Here's a list of PMs and their educational qualifications:
Jacinda Ardern: BCS in politics and public relations
Bill English: BA (Hons) in English Lit
John Key: Bcom in Accounting
Helen Clark: MA in politics
Jennifer Shipley: Dip Tching
James Bolger: none
Mike Moore (a doctorate, but after parliament–can't see any details on a baccalaureate degree)
Geoffrey Palmer: JD (Chicago)
David Lange: LLB
Robert Muldoon: trained accountant (non-degree)
Wallace Rowling: MA (marketing), BA (economics), qualified teacher
Norman Kirk: left school at 13
Jack Marshall: LLB
Keith Holyoake: left school at 12
Only Palmer has a qualification of international standing, a doctoral degree from one of the world's finest universities. But looking at this list I can't see any correlation between education and achievement as a PM. Palmer was probably the worst PM of all of those.
Ha! Muldoon might have been an intellectual giant, (cough cough) but he was a moral pygmy. A populist of the first order, who do anything to garner a vote or two. Including riding on the back of a gang member's bike if I remember rightly? Where is all the conservative condemnation of that?
You have the details of our careening from what mattered. And the silly arses ( the top two now) who inherit the bad tradition left. David Cunliffe was better, despite and despite. Yourself, and other social-democratic commentators aside.

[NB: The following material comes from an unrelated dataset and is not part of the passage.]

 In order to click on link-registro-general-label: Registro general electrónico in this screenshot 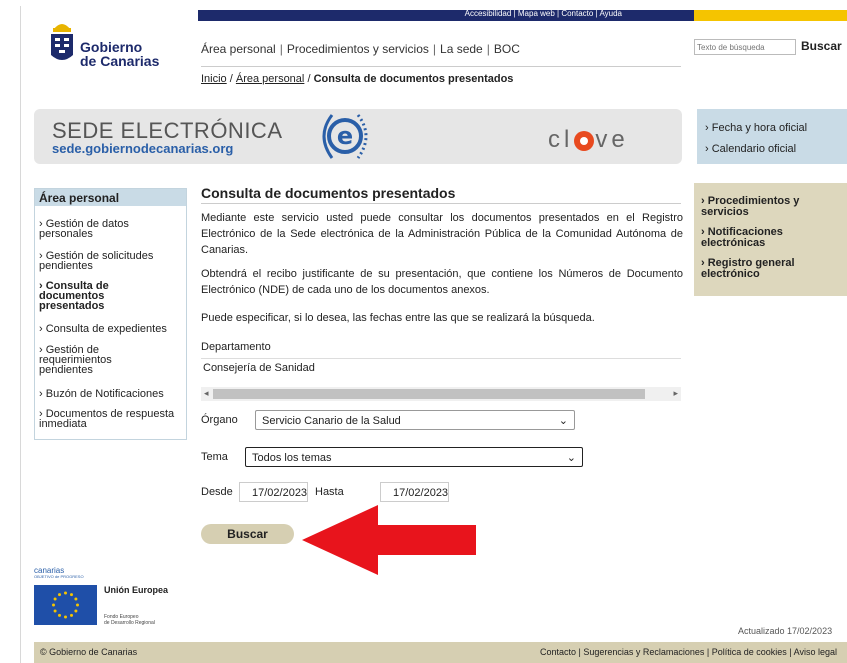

Some of we talkers, in the realpolitik field, fall on our faces but others go forward. Jesson, amazingly, went forward. Wouldn't ask but there are no leaders really among politicians but plenty among our godzone talkers. 9 out of 10 may die ... Bryan Gould seems determined to enjoy his retirement. We rely on the one in a thousand truth-knowers with one in a thousand drive. Corbyn and Sanders.
Stop thinking of Machiavelli, Chris, and go forth. Speak honest. Like a child. You talkers need to emerge from your shells like dear, totally unsuited, Bruce. Labour is ridiculous. Even its burp for the people, Cunliffe.
Heard Grant Robertson on RNZ 'Focus on Politics' today saying everything but he'll increase spending as Trotskyite Leftist Reserve Bank Governor Orr suggested emphatically.
And that should come through beneficiaries.
The boy seems as over-awed by the financial elite, as illegitimate pu-ir Scot Ramsay McDonald was by the aristocratic social hostesses during his prime ministership , and we know where that lead.
P.s. McDonald had it long in him, postponed, by wilyness, my g. grandfather's successfully argued vote at a Labour annual congress for the adoption of socialism as the party's official policy by 15 years.
Truth now matters more than anything and immediately. Hence my lack of tolerance of religion, or looking out the sidedoor window while driving.